**EXTRACTED MATERIAL**
---------------

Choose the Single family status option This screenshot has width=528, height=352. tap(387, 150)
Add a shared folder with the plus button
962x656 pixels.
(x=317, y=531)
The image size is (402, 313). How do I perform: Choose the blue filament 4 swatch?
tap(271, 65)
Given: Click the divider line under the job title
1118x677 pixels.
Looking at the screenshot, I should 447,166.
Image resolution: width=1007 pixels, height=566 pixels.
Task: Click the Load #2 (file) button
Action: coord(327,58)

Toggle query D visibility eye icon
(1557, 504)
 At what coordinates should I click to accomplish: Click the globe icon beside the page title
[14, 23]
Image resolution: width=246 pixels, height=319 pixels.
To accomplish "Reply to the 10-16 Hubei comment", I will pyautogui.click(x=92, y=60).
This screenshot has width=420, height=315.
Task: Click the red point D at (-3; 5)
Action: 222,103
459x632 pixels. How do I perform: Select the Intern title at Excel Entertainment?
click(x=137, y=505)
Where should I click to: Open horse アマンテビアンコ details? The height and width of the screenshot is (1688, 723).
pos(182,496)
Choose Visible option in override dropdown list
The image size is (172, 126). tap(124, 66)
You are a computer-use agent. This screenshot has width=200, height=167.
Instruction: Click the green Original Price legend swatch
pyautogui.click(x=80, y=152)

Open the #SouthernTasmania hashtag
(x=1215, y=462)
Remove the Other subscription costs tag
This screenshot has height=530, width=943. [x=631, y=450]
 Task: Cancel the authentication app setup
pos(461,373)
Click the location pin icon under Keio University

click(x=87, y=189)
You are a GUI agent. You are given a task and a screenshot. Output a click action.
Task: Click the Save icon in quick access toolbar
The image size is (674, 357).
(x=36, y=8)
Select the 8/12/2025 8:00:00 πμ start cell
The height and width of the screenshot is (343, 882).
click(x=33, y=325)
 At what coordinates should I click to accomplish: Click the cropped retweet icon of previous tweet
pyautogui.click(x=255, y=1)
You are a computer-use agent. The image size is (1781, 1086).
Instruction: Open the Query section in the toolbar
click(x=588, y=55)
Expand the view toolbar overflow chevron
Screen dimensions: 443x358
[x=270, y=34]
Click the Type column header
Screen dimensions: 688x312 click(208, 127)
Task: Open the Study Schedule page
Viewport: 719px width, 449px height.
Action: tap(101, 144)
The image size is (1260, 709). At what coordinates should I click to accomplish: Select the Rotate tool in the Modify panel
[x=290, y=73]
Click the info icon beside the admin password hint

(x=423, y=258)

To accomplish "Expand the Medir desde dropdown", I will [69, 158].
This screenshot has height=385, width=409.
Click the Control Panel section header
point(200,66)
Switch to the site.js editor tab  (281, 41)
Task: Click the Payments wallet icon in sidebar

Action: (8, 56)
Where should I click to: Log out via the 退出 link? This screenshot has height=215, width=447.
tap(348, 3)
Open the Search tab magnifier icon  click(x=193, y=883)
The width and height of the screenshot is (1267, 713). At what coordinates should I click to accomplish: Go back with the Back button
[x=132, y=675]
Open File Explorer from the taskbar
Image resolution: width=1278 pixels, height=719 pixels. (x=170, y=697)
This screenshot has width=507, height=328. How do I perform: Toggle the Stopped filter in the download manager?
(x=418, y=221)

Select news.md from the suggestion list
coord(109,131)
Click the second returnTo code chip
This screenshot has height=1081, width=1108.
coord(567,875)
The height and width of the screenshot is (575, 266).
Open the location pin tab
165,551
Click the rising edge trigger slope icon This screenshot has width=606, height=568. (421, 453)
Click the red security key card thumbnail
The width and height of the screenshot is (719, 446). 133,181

---------------

**EXERCISE TASK**
Could you give all of the lines above again with "download manager" replaced by "transfer manager" and everything else left unchanged?

**EXPECTED OUTPUT**
Choose the Single family status option This screenshot has width=528, height=352. tap(387, 150)
Add a shared folder with the plus button
962x656 pixels.
(x=317, y=531)
The image size is (402, 313). How do I perform: Choose the blue filament 4 swatch?
tap(271, 65)
Given: Click the divider line under the job title
1118x677 pixels.
Looking at the screenshot, I should 447,166.
Image resolution: width=1007 pixels, height=566 pixels.
Task: Click the Load #2 (file) button
Action: coord(327,58)

Toggle query D visibility eye icon
(1557, 504)
 At what coordinates should I click to accomplish: Click the globe icon beside the page title
[14, 23]
Image resolution: width=246 pixels, height=319 pixels.
To accomplish "Reply to the 10-16 Hubei comment", I will pyautogui.click(x=92, y=60).
This screenshot has width=420, height=315.
Task: Click the red point D at (-3; 5)
Action: 222,103
459x632 pixels. How do I perform: Select the Intern title at Excel Entertainment?
click(x=137, y=505)
Where should I click to: Open horse アマンテビアンコ details? The height and width of the screenshot is (1688, 723).
pos(182,496)
Choose Visible option in override dropdown list
The image size is (172, 126). tap(124, 66)
You are a computer-use agent. This screenshot has width=200, height=167.
Instruction: Click the green Original Price legend swatch
pyautogui.click(x=80, y=152)

Open the #SouthernTasmania hashtag
(x=1215, y=462)
Remove the Other subscription costs tag
This screenshot has height=530, width=943. [x=631, y=450]
 Task: Cancel the authentication app setup
pos(461,373)
Click the location pin icon under Keio University

click(x=87, y=189)
You are a GUI agent. You are given a task and a screenshot. Output a click action.
Task: Click the Save icon in quick access toolbar
The image size is (674, 357).
(x=36, y=8)
Select the 8/12/2025 8:00:00 πμ start cell
The height and width of the screenshot is (343, 882).
click(x=33, y=325)
 At what coordinates should I click to accomplish: Click the cropped retweet icon of previous tweet
pyautogui.click(x=255, y=1)
You are a computer-use agent. The image size is (1781, 1086).
Instruction: Open the Query section in the toolbar
click(x=588, y=55)
Expand the view toolbar overflow chevron
Screen dimensions: 443x358
[x=270, y=34]
Click the Type column header
Screen dimensions: 688x312 click(208, 127)
Task: Open the Study Schedule page
Viewport: 719px width, 449px height.
Action: tap(101, 144)
The image size is (1260, 709). At what coordinates should I click to accomplish: Select the Rotate tool in the Modify panel
[x=290, y=73]
Click the info icon beside the admin password hint

(x=423, y=258)

To accomplish "Expand the Medir desde dropdown", I will [69, 158].
This screenshot has height=385, width=409.
Click the Control Panel section header
point(200,66)
Switch to the site.js editor tab  (281, 41)
Task: Click the Payments wallet icon in sidebar

Action: (8, 56)
Where should I click to: Log out via the 退出 link? This screenshot has height=215, width=447.
tap(348, 3)
Open the Search tab magnifier icon  click(x=193, y=883)
The width and height of the screenshot is (1267, 713). At what coordinates should I click to accomplish: Go back with the Back button
[x=132, y=675]
Open File Explorer from the taskbar
Image resolution: width=1278 pixels, height=719 pixels. (x=170, y=697)
This screenshot has width=507, height=328. How do I perform: Toggle the Stopped filter in the transfer manager?
(x=418, y=221)

Select news.md from the suggestion list
coord(109,131)
Click the second returnTo code chip
This screenshot has height=1081, width=1108.
coord(567,875)
The height and width of the screenshot is (575, 266).
Open the location pin tab
165,551
Click the rising edge trigger slope icon This screenshot has width=606, height=568. (421, 453)
Click the red security key card thumbnail
The width and height of the screenshot is (719, 446). 133,181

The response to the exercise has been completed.